> _EXERCISE PASSAGE_
Oracles as Issuers

During today's CCG call we discussed ways that an institution would make
public assertions about their practices. The assertions could be:
- policies, commitments, or audits that are associated with the institution
in general, or
- certifications, badges, or licenses associated with specific individuals.

Either way, the assertions are typically public such as state medical
licenses, federal DEA numbers, voter rolls, real estate, food and liquor
licenses, law enforcement, license plates, D&B reports, court filings, sex
offenders, white and yellow pages, etc. Access to these assertions was
seldom limited before networking because there was sufficient friction to
keep all but the most dedicated data brokers at bay. The friction also
drove a business model around sale of this public information.

These public assertions are now the feedstock for thousands of data brokers
operating as a broad surveillance mechanism, privatized, and without much
transparency or regulation.

I call these public assertion issuers oracles because it matches how the
term is used in smart contracts.

An oracle's public assertions can be open, behind a paywall, or restricted
access. In the case of pay or access restrictions, the reason typically has
nothing to do with the consent of the data subject. The restriction is
based on the credentials of the requesting party such as law enforcement
access to auto registry information or a no-fly list. Data brokers consume
assertions from other oracles and act as oracles themselves, typically
without the consent of the data subject.

> _DATASET ENTRIES_
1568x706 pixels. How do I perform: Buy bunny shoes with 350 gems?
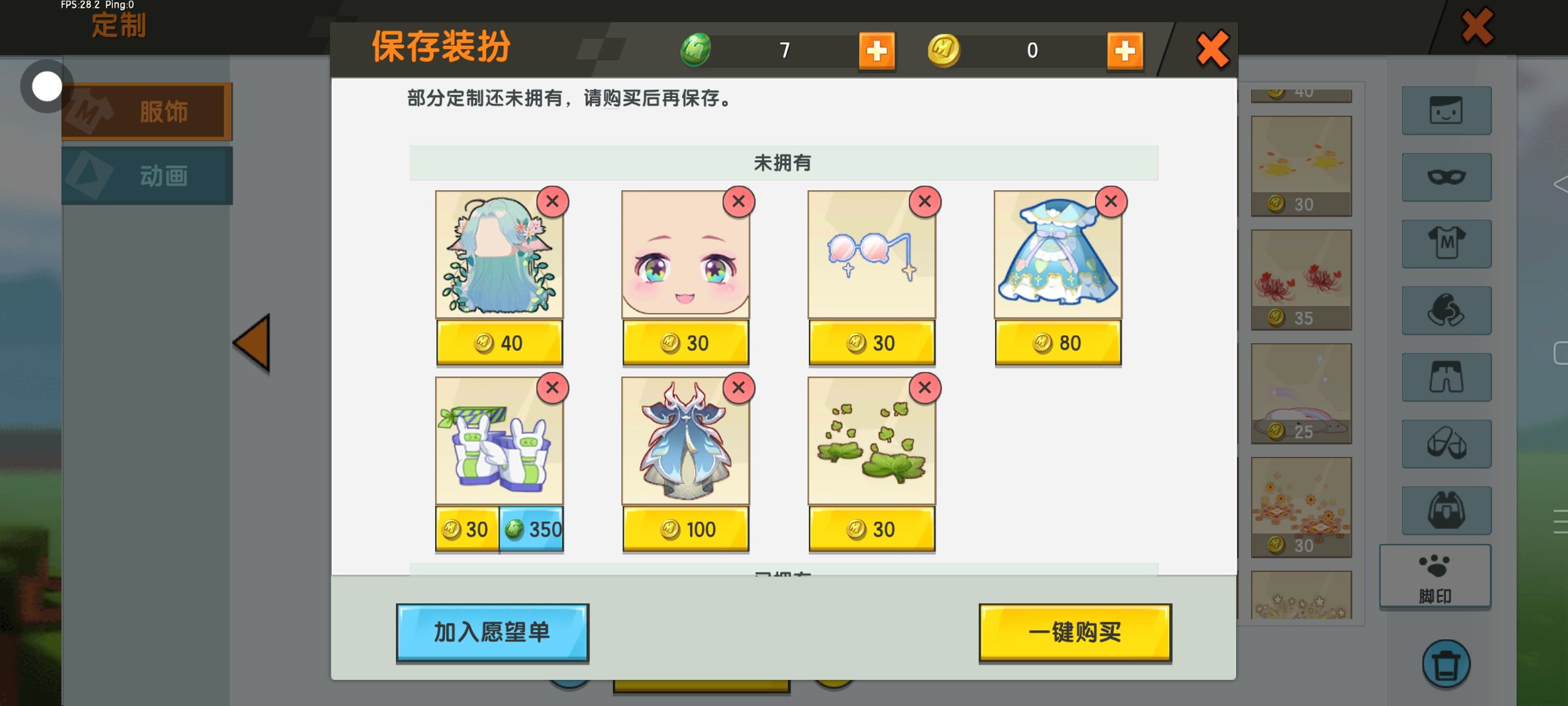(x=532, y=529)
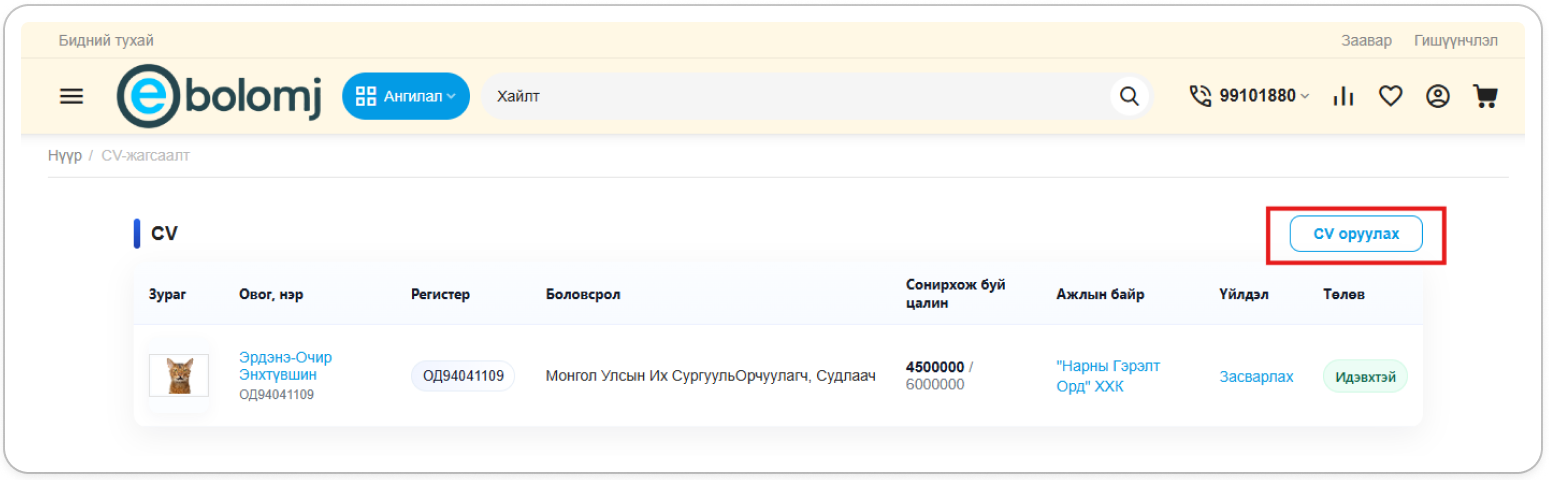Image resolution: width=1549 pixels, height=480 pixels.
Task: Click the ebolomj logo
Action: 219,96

> _THE TASK_
Resume the piece on oracles as issuers of public assertions, picking up after its last sentence.

> _EXERCISE RESPONSE_
Because consent does not figure into the practices of most oracles, be they
public or private, the only reason to introduce a holder and their wallet
is to avoid loss of privacy through traffic analysis. That's an important
feature but there are many situations where the data subject really has no
worries about the oracle knowing who the verifiers are. Oracles can, by
policy, choose to erase access logs after 24 hours. The assertions are
often subject to revocation and having the verifier contact the oracle
directly is more efficient than dead-drops.

In most any case, the data subject can always choose to make a copy of the
assertion by the oracle in the form of a verifiable credential.

My point is that oracles could be using VCs regardless of what assertions
they're making or whether the VC is going to a holder or a verifier. The
only difference is whether the request is made by the data subject
themselves (to go to their wallet) or by a verifier directly. Payment and
revocation would need to be considered, of course. Some oracles would need
to process requests as discussed in
https://lists.w3.org/Archives/Public/public-credentials/2020May/0049.html
using protocols like GNAP
https://tools.ietf.org/html/draft-richer-transactional-authz-09.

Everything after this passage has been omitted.